Fasi formative definite da num_epochs
: steps
non esplicitamente definite
estimator = tf.estimator.LinearRegressor(feature_columns=ft_cols)
train_input = tf.estimator.inputs.numpy_input_fn({'x':x_train},y_train,batch_size=4,num_epochs=1,shuffle=True)
estimator.train(input_fn=train_input)
Commento: ho impostato num_epochs=1
l'input di addestramento e la voce del documento per numpy_input_fn
mi dice "num_epochs: Integer, numero di epoche su cui eseguire l'iterazione sui dati.

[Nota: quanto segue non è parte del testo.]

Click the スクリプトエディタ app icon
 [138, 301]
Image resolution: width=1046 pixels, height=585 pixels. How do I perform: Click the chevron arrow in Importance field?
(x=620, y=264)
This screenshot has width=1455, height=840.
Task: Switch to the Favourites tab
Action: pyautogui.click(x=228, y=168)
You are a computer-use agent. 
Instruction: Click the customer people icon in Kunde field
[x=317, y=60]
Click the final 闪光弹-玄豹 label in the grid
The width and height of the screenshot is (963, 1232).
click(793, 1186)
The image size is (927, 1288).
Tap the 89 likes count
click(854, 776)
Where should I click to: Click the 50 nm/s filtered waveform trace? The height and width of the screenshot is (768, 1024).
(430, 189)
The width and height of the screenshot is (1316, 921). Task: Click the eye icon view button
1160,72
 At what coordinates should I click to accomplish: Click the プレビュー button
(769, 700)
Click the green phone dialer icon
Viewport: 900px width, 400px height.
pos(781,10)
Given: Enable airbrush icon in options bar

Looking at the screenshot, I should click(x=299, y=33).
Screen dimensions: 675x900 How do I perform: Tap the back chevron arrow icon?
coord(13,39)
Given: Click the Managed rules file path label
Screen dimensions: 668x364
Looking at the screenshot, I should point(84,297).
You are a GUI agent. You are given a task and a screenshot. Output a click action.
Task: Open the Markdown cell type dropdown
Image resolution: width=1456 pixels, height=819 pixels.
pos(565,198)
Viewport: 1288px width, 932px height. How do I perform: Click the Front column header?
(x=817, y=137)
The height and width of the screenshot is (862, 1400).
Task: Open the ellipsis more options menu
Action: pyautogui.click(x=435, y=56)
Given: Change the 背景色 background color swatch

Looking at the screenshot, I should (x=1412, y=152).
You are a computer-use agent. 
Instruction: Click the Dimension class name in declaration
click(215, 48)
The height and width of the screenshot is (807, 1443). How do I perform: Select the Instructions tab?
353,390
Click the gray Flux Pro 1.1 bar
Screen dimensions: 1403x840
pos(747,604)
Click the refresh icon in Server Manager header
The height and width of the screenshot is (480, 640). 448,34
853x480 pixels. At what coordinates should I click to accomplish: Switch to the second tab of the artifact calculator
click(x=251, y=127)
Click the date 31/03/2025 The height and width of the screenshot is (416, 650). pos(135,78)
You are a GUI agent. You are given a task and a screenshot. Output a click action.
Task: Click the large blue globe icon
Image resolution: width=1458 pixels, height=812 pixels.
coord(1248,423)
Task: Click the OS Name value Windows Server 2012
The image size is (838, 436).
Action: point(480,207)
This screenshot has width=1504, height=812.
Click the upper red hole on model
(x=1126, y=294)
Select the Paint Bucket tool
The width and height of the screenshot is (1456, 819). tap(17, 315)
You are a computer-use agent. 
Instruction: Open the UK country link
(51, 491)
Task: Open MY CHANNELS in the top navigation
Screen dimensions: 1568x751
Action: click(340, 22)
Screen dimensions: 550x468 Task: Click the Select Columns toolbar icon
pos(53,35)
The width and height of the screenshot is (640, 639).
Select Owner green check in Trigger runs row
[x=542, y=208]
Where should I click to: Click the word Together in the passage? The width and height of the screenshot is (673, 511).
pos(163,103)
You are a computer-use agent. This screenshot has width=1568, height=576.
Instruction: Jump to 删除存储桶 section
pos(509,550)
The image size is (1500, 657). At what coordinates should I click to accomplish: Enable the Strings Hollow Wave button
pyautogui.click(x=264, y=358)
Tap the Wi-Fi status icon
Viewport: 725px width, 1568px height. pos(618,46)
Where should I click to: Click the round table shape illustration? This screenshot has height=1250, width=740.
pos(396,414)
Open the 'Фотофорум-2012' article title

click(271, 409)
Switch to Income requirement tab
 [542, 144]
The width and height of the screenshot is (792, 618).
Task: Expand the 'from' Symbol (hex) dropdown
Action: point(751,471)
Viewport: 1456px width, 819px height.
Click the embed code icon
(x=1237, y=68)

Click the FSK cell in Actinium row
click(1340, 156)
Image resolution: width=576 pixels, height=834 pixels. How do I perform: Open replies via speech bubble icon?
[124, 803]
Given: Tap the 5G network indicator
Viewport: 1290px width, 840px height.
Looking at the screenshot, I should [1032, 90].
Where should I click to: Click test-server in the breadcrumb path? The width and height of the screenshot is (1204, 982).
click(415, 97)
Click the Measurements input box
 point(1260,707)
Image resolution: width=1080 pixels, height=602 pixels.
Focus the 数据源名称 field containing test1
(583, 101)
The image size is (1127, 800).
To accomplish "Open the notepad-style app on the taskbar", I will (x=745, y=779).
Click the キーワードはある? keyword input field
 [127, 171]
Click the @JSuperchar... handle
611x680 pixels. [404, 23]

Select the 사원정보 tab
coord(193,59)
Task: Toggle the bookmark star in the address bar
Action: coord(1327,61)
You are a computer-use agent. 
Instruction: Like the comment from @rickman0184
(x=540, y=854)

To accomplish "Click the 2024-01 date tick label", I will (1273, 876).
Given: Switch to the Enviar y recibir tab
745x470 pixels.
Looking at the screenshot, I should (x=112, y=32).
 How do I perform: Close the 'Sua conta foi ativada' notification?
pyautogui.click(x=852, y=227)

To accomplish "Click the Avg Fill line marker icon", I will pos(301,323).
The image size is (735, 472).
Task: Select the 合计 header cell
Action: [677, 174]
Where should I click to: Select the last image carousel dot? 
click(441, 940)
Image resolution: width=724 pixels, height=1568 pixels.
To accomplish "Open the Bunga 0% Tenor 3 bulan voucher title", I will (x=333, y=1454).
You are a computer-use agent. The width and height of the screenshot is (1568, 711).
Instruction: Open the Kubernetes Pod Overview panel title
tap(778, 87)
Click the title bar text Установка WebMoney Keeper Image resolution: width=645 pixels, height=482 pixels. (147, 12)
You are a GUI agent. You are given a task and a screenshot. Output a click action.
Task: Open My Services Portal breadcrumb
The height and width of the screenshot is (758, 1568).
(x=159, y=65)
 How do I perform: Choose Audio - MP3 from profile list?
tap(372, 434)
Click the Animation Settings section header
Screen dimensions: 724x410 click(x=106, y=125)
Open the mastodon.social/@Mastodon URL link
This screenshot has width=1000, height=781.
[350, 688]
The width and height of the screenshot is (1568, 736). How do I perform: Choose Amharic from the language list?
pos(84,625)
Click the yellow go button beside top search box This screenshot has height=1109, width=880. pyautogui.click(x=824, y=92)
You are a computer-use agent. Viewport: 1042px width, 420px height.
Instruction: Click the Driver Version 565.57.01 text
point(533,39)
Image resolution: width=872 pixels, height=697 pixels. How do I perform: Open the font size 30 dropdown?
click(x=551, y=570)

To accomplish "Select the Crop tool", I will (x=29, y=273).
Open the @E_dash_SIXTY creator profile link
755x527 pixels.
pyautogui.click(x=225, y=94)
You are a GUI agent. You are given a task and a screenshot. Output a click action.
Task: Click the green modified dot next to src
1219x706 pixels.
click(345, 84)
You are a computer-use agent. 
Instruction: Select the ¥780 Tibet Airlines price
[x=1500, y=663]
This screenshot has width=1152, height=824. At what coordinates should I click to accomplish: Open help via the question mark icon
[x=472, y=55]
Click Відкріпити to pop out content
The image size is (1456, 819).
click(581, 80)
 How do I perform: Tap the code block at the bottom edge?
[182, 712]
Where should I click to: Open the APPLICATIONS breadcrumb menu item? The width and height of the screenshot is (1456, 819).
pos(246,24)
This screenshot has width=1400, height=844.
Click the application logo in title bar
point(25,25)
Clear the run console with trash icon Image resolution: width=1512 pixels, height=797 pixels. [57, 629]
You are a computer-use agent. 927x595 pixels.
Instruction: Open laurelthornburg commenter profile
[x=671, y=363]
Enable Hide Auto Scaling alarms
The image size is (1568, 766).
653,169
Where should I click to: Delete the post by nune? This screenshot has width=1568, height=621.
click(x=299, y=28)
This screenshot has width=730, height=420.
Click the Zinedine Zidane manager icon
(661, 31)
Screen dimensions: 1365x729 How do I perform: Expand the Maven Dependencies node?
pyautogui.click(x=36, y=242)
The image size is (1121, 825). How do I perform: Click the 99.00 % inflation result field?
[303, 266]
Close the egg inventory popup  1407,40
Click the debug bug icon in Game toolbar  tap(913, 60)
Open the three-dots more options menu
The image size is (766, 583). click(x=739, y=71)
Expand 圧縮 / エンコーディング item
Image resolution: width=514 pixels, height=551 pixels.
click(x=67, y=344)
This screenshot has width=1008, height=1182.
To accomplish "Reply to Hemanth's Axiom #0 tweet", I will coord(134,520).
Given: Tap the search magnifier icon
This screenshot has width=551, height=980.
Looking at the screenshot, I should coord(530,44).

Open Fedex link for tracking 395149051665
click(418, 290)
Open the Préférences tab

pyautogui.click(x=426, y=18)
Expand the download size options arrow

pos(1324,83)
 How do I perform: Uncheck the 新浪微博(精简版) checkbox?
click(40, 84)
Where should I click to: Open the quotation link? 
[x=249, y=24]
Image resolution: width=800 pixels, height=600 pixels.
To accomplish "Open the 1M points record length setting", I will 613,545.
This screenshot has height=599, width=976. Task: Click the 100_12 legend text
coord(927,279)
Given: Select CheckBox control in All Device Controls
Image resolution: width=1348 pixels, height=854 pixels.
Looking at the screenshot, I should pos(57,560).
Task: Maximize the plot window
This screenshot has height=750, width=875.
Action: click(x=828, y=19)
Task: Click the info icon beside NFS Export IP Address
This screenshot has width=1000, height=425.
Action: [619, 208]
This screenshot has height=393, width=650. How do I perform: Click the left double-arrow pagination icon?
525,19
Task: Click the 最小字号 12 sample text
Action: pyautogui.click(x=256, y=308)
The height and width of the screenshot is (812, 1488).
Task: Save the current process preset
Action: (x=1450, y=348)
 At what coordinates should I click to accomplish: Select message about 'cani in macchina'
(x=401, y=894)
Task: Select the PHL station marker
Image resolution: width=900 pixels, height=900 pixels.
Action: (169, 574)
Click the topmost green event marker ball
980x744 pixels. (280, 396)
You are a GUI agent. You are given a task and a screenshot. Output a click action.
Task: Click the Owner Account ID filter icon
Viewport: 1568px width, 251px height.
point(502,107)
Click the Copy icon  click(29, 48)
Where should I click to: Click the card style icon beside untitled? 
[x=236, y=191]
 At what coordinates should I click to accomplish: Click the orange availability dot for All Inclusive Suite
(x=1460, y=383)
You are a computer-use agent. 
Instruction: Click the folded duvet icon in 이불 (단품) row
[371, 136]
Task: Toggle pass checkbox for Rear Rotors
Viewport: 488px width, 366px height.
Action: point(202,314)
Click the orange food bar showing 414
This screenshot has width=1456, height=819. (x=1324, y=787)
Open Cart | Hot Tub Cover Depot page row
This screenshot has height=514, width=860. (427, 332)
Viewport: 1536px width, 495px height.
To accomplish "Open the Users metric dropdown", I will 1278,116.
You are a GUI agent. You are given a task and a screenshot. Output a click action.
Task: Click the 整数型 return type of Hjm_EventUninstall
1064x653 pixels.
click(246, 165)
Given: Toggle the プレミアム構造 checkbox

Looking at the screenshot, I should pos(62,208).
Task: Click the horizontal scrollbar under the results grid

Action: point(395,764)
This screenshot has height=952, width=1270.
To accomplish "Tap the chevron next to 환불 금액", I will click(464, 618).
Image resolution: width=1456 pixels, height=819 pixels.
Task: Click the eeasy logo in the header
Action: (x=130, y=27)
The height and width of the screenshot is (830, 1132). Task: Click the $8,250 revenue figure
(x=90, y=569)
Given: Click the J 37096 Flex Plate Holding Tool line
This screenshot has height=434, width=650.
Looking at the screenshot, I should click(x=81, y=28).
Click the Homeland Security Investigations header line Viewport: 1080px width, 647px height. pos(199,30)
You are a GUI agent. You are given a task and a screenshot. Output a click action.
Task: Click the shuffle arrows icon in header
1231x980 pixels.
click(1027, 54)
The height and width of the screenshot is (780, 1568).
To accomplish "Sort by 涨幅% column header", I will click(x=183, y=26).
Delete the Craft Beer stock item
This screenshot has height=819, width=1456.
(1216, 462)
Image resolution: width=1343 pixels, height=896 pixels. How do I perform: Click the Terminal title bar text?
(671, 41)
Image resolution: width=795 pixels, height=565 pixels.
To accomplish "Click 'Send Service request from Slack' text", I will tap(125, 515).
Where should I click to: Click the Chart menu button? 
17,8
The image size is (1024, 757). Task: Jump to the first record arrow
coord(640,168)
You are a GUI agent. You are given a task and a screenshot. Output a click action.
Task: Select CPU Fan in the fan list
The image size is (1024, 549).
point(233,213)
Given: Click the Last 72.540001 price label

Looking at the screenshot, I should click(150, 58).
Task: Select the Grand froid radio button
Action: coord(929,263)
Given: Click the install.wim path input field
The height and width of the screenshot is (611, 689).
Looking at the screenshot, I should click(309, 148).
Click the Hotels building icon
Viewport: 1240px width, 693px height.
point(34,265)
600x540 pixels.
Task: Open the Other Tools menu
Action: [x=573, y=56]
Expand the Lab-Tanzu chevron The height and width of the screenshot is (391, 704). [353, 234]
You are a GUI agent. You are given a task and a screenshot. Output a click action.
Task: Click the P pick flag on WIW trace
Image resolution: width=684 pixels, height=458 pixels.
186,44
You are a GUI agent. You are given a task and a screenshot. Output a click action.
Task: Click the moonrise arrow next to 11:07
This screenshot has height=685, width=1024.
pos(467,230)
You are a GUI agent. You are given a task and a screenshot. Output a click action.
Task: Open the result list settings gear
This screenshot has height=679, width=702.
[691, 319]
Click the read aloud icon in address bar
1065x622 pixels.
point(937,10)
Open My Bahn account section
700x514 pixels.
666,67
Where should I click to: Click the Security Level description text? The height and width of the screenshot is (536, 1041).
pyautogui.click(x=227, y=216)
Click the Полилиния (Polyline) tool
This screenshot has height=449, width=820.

If None
verrà eseguito per sempre." . Con num_epochs=1
nell'esempio di cui sopra la formazione corre esattamente x_train.size / batch_size volte / passi (nel mio caso questo è stato 175000 passi come x_train
aveva una dimensione di 700.000 e batch_size
era 4).
Fasi di addestramento definite da num_epochs
: steps
definite esplicitamente superiori al numero di fasi definite implicitamente danum_epochs=1
estimator = tf.estimator.LinearRegressor(feature_columns=ft_cols)
train_input = tf.estimator.inputs.numpy_input_fn({'x':x_train},y_train,batch_size=4,num_epochs=1,shuffle=True)
estimator.train(input_fn=train_input, steps=200000)
Commento: num_epochs=1
nel mio caso significherebbe 175000 passaggi ( x_train.size / batch_size con x_train.size = 700.000 e batch_size = 4 ) e questo è esattamente il numero di passaggi estimator.train
anche se il parametro steps è stato impostato su 200.000 estimator.train(input_fn=train_input, steps=200000)
.
Fasi di formazione definite da steps
estimator = tf.estimator.LinearRegressor(feature_columns=ft_cols)
train_input = tf.estimator.inputs.numpy_input_fn({'x':x_train},y_train,batch_size=4,num_epochs=1,shuffle=True)
estimator.train(input_fn=train_input, steps=1000)
Commento: anche se ho impostato num_epochs=1
quando si chiama, numpy_input_fn
l'allenamento si interrompe dopo 1000 passaggi. Questo perché steps=1000
in estimator.train(input_fn=train_input, steps=1000)
sovrascrive il file num_epochs=1
in tf.estimator.inputs.numpy_input_fn({'x':x_train},y_train,batch_size=4,num_epochs=1,shuffle=True)
.
Conclusione : qualunque siano i parametri num_epochs
per tf.estimator.inputs.numpy_input_fn
e steps
per estimator.train
definire, il limite inferiore determina il numero di passaggi che verranno eseguiti.